Limited vaccine supply and unequal distribution drive global disparities, the WHO said in its Global Vaccine Market Report released on Wednesday.
“The right to health includes the right to vaccines,” said WHO chief Tedros Adhanom Ghebreyesus.
“And yet this new report shows that free-market dynamics are depriving some of the world’s poorest and most vulnerable people of that right. WHO calls for much-needed changes to the global vaccine market to save lives, prevent disease, and prepare for future crises.”
Manufacturing capacity worldwide has increased but remains highly concentrated, as just 10 manufacturers alone provide 70% of vaccine doses, excluding those for COVID-19, according to the report.
Several of the top 20 most widely used vaccines come from mainly two suppliers.
- Affordability, concentrated production base
The human papillomavirus (HPV) vaccine against cervical cancer has only been introduced in 41% of low-income countries, even though they have much of the disease burden, compared to 83% of high-income countries.
Affordability is also an obstacle to vaccine access, said the WHO.
While prices tend to be tiered by income, price disparities see middle-income countries paying as much – or even more – than wealthier ones for vaccine products.
Around 16 billion vaccine doses, worth $141 billion, were supplied in 2021, almost three times the 2019 market volume (5.8 billion) and nearly three-and-a-half times the 2019 market value ($38 billion), according to the report.
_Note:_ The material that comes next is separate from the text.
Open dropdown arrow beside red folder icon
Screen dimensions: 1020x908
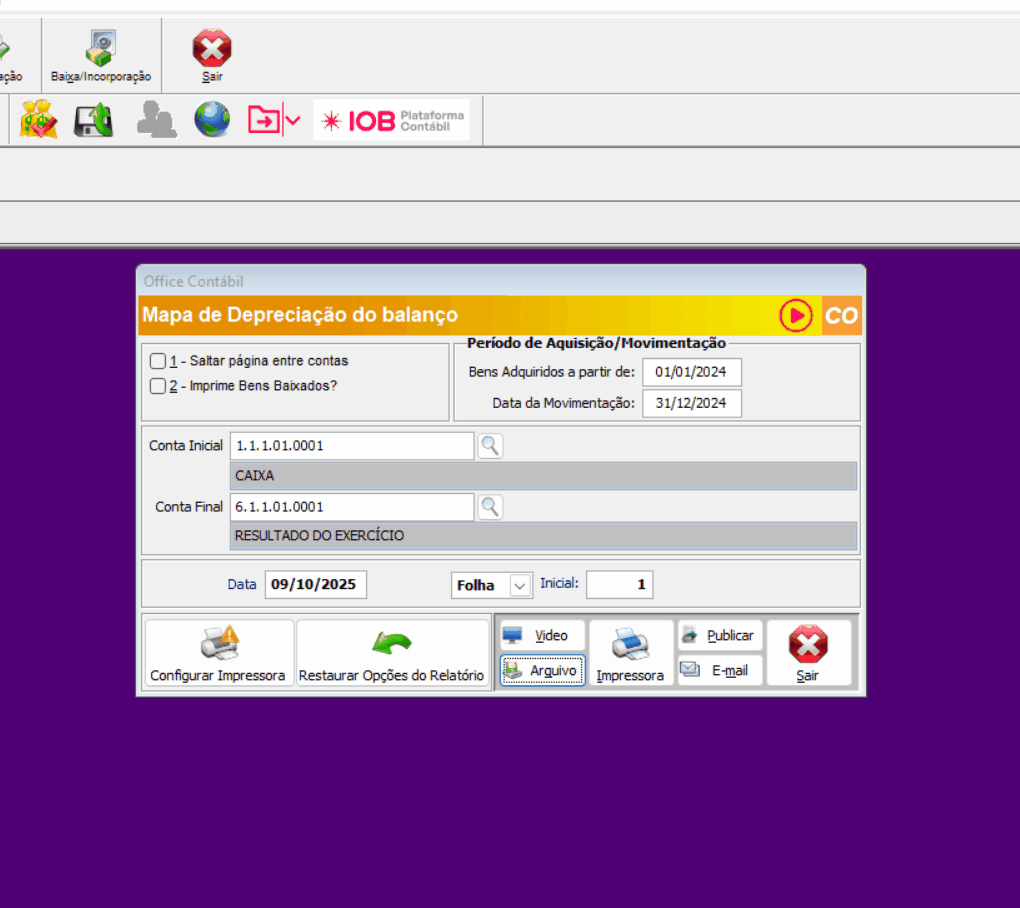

The increase was primarily driven by COVID-19 vaccines, showing the incredible potential of how vaccine manufacturing can be increased in response to health needs, said the WHO.
This concentrated manufacturing base leads to the risk of shortages and regional supply insecurity.
In 2021, the African and Eastern Mediterranean regions were dependent on manufacturers headquartered elsewhere for 90% of their vaccine needs.
Entrenched intellectual property monopolies and limited technology transfer further limit the ability to build and use local manufacturing capacity, the WHO said.
- Vaccines for emergencies
The health of markets for vaccines that are used to respond to emergency outbreaks should be viewed individually, since the risk of a surge in demand is high, and the size of the need highly variable, the report said.
The continued limited investment in vaccines such as against cholera, typhoid, smallpox or monkeypox, Ebola, and meningococcal disease can devastate people’s lives, it added.
The WHO report highlights opportunities for alignment of vaccine development, production, and distribution with a public health plan.
COVID-19 proved that vaccines could be developed and distributed rapidly; a process that takes an average of 10 years and has never taken less than four years was compressed to 11 months, it added.
The pandemic also exposed the longstanding need to recognize vaccines as a fundamental and cost-effective public good rather than a commodity, the report further said.